While the audience of a theater performance is aided by the presence and movements of the dancers in visualizing the actions/events, the listener sitting at home does not have this crutch. The pieces might be much more effective as musical forms if the ballads were spoken and the music, broken into segments to allow for that recitation. I think, for example, of Claude Debussy’s theater piece Les Chansons de Bilitis for chamber ensemble using twelve poems from Pierre Louÿs’ collection of the same title.

A better solution would have been to offer a traditionally sung rendition of each ballad before the corresponding work, as was done at the première. The availability of over 20 minutes of unused space on the CD would have easily allowed this option, and it would certainly have resulted in a better musical product. The descriptions by James A. Grymes in the booklet, pointing out the coordination of the music to the episodes of the stories, help but don’t really suffice for the listener to make the connections and follow their development; they ask the listener to do too much work, especially if the original ballads – both words and tunes – are unfamiliar to her/him.

The music is tonal and evocative, generally bluegrass/folk- or traditional-like, with “Poor Ellen” the closest to these roots, sometimes dramatic, sometimes plaintive, and very effective, making for very interesting and enjoyable listening. There is considerable diversity among the musical treatments of the three incidents/narratives, with the varying instrumentation as well as the motifs and the style, with “Pieces of Silver” and “Deep Water” (“Omie Wise”) being closer to each other than to “Poor Ellen,” just as is the case among the strophic forms of the three ballads that inspired them, although in this form “Poor Ellen” and “Pieces of Silver” are the two which more closely resemble each other. The music successfully holds the listener’s attention, balancing repetitive motifs and new elements with returns of earlier components and creating a sense of progression leading to transformative climaxes and ultimate resolutions.

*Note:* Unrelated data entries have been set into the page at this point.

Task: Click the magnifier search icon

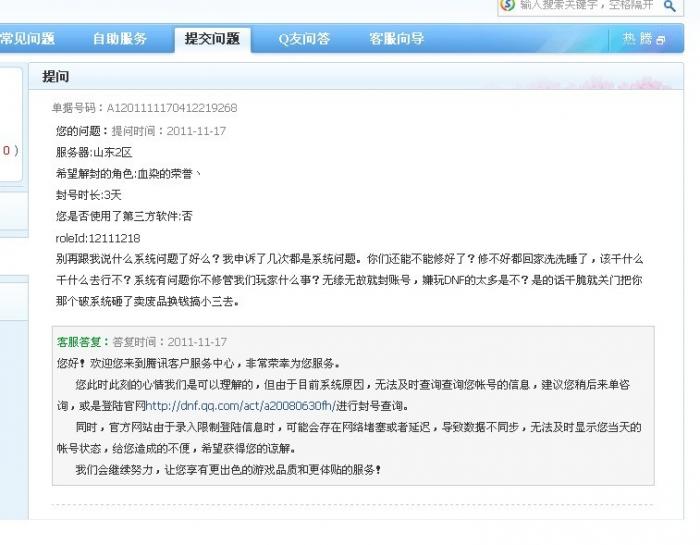Action: coord(669,6)

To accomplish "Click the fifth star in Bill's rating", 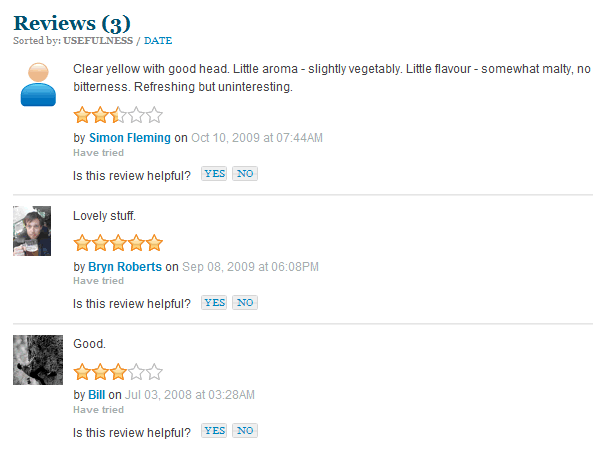I will 153,372.
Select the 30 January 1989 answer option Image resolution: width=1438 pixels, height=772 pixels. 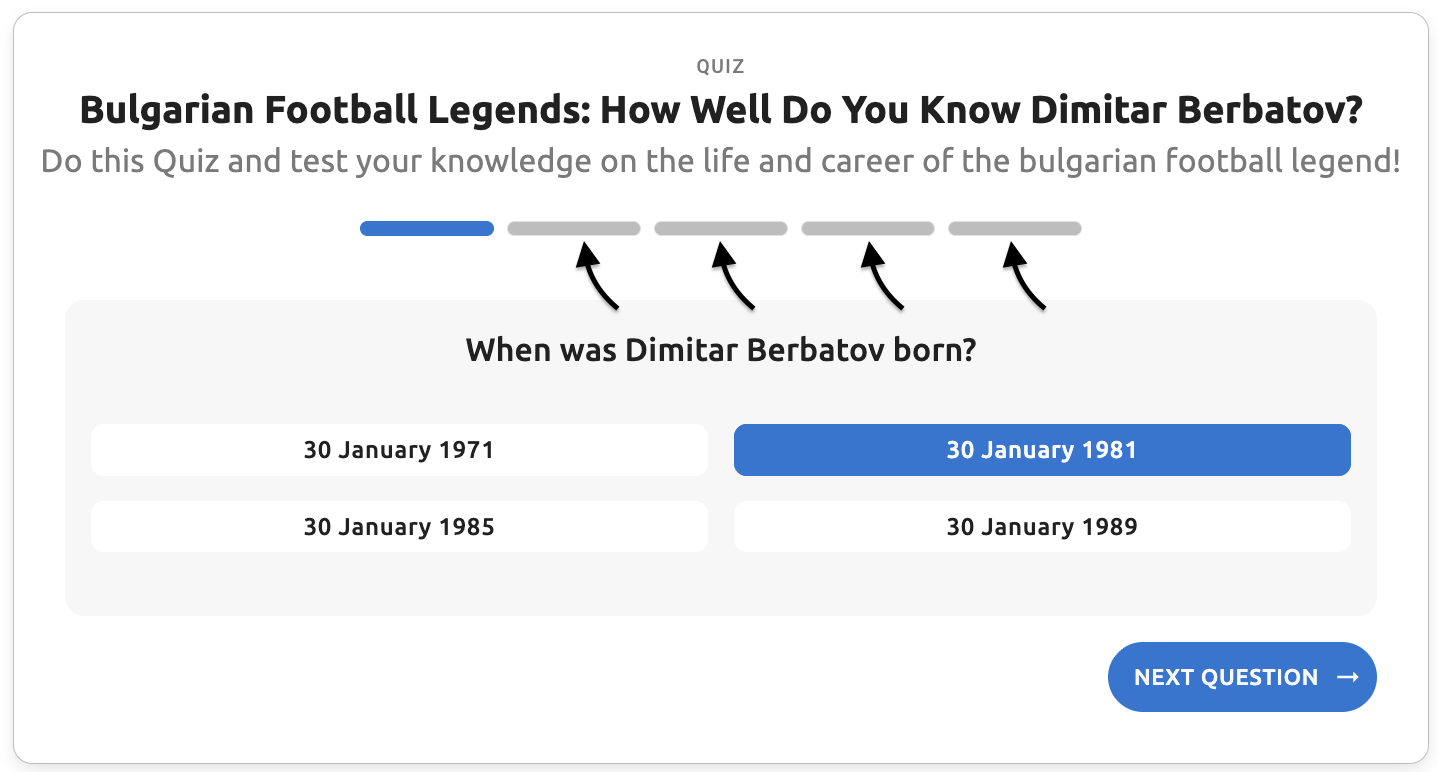point(1042,526)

The  twelve-page booklet’s cover art, “murder,” by Colleen Coover, is eye-catching: an advancing gray-haired and gray-fleshed woman, seen from the side and ¼-turned to her left, wearing a gray-belted white short-sleeved dress with blood on its front and white heels, holds a white knife with blood on its pointed end in her right hand, her left arm with spread fingers stretching out behind her, turning her head to her right towards the viewer, stands beside an arm in a gray sleeve with a white hand, fingers curving down into a pool of blood stretching in from the right edge, the whole on a black background with the composer’s name and the subtitle printed in red, the title in gray in the top left half. Credits and acknowledgements are printed in white on black on the back cover; the recording venue was Acoustic Barn Studios in Charlotte, with “Poor Ellen” recorded in August 2011, “Deep Water” in July 2012, thus considerably both before the live performance, and “Pieces of Silver” in June 2013, soon after it. The bio of the composer occupies page 2 with a photo of him on page 3; the notes and ballad texts fill the unnumbered pages 4-9, all texts in standard black print on white. Track listings with movement titles and timings are found on the outside of the tray card, in white printed on black to the left of the woman’s left forearm and hand with the bloody knife reaching in from the right edge.